1990 Volume 40 Issue 1 Pages 133-138
Retroperitoneal liposarcoma is a relatively rare disease.Recently we treated a case of a huge retroperitoneal liposarcoma weighing 9.0 kg. This case involved a 48-year-old female who complained of abdominal swelling and was admitted to our hospital. We diagnosed a retroperitoneal tumor and performed surgery.
At operation, a huge orange-yellow tumor with a soft elastic consistency occupied most of the intra-abdominal space. As the tumor was wrapped in a pseudocapsule, we easily separated it from the surrounding organs except for the left adrenal gland. Eventually we resected it completely with a part of the left adrenal gland.

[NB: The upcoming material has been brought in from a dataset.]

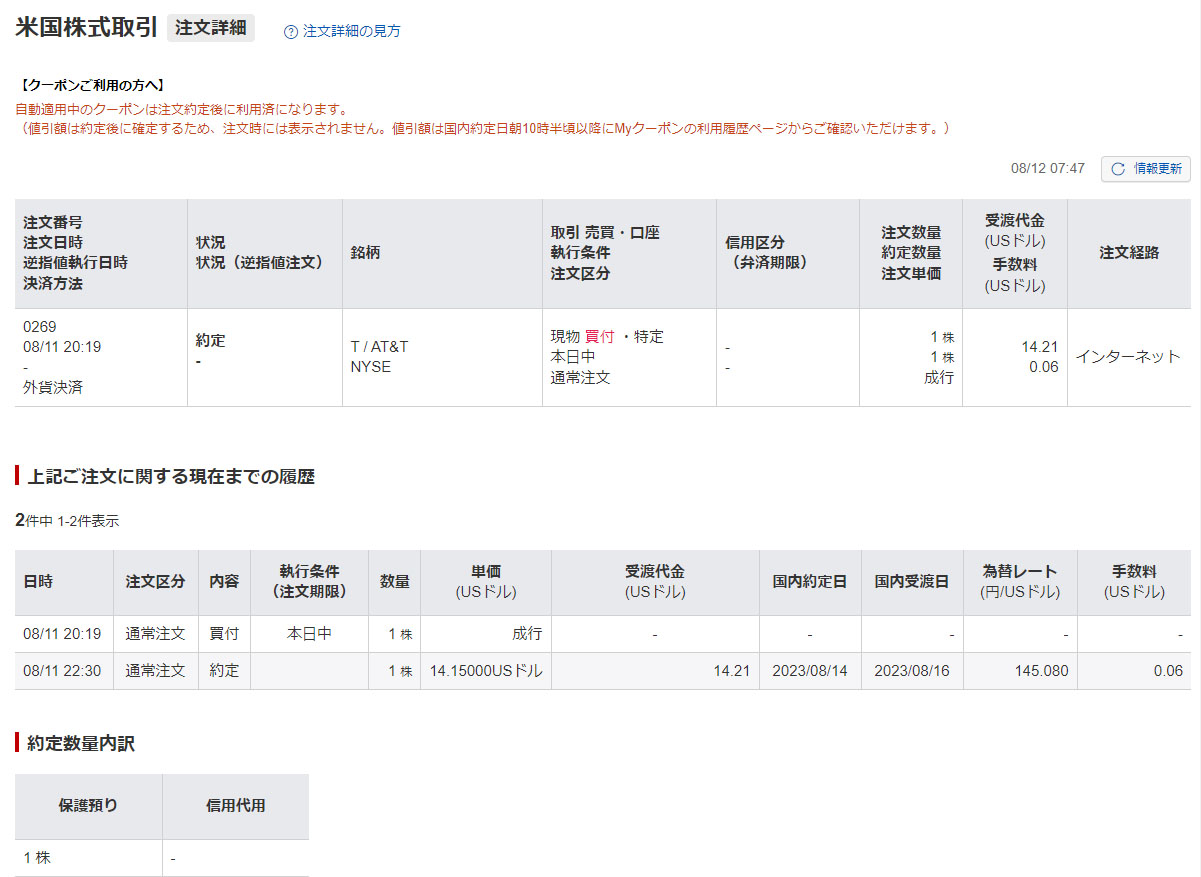Select the 14.15000USドル unit price cell
Screen dimensions: 1201x877
click(486, 671)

The tumor size was 42×30×15 cm and the weight was 9.0 kg. In histological examination, some tumor cells were observed to be spindle shaped, some ones were star-like and others were round. The interstitial tissue was myxomatous and many blood vessels were included. A few lipoblast cells existed and most tumor cells had granules positive to oil-red-O stain. No tumor cells were seen in the left adrenal gland. The final diagnosis was myxoid-type liposarcoma. The total number of cases of liposarcoma in Japan is 178. However only four of these hal tumors weighing more than 10 kg which could be resected. The capsule of the liposarcoma is a so-called pseudocapsule and it causes frequent invasion and difficulty of complete resection. In our case, a very small part of the pseudocapsule may have remained so that we must carefully follow up the patient's course.